## Obiettivo dell'esercizio
Riscrivi come elenco puntato il paragrafo del brano che comincia con «Per questo e per altri motivi», conservandone i fatti principali.

Non so e non posso sapere come la pensi, caro lettore, caro me
stesso, a tale riguardo; però sarebbe bene che tu te ne rendessi
conto definitivamente, almeno prima di fare tante geremiadi se i
detentori esclusivi della violenza legale ti hanno ammazzato ed anche
prima che, da ancora vivo, tu ti accinga a chiamarli magari invocando
più legge e più ordine, più “presenza dello stato”, più
controllo, più telecamere, più ogni cosa. Può succedere che il
giorno prima tu sia al bar con gli amici e che tu dica che hanno
fatto bene a manganellare i manifestanti e a schiacciare la
ragazzina, e che il giorno dopo ti dia di balta il cervello per cazzi
tuoi, e che tu venga pestato e schiacciato a morte da quelli lì.
Tutto questo, chiaramente, non proviene dal mondo della luna; fa
parte di un ben preciso sistema al quale tu puoi decidere di non dare
avallo da vivo per non essere poi costretto a ritrovarti, tra le
altre cose, nudo e morto su un tavolo. Hai voglia di farlo, oppure
preferisci vivere la tua vita (ivi compresa l'eventuale disperazione
di una sera) delegando ogni cosa? Fai un po' tu, caro lettore, caro
me stesso.
Per
questo e per altri motivi, non intendo riservarti né “dolore”,
né “compassione”, ma una lucida rabbia. Non intendo riservarti
“richieste di giustizia”, ma metterti ancora di fronte alla
realtà che è nuda come te su quel tavolo. Non intendo con questo
farti morire due volte, perché è la cosa che regolarmente accade.
La mia solidarietà te la do senza giustizie, tribunali, avvocati,
galere; te la do indicando chiaramente dove risiede il problema.

## Voci su testo e posizione degli elementi
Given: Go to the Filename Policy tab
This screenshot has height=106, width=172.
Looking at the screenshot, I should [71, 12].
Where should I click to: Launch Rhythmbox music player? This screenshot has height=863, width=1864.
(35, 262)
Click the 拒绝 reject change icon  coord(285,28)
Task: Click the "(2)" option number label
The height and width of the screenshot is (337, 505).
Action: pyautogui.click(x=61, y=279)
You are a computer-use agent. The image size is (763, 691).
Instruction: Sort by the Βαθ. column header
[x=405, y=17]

## Risultato del compito
- Per questo e per altri motivi non ti riservo «dolore» né «compassione», ma una lucida rabbia.
- Non ti riservo «richieste di giustizia». Ti metto ancora di fronte alla realtà, nuda come te su quel tavolo.
- Con questo non intendo farti morire due volte, come regolarmente accade.
- Ti do la mia solidarietà senza giustizie, tribunali, avvocati e galere, indicando chiaramente dove risiede il problema.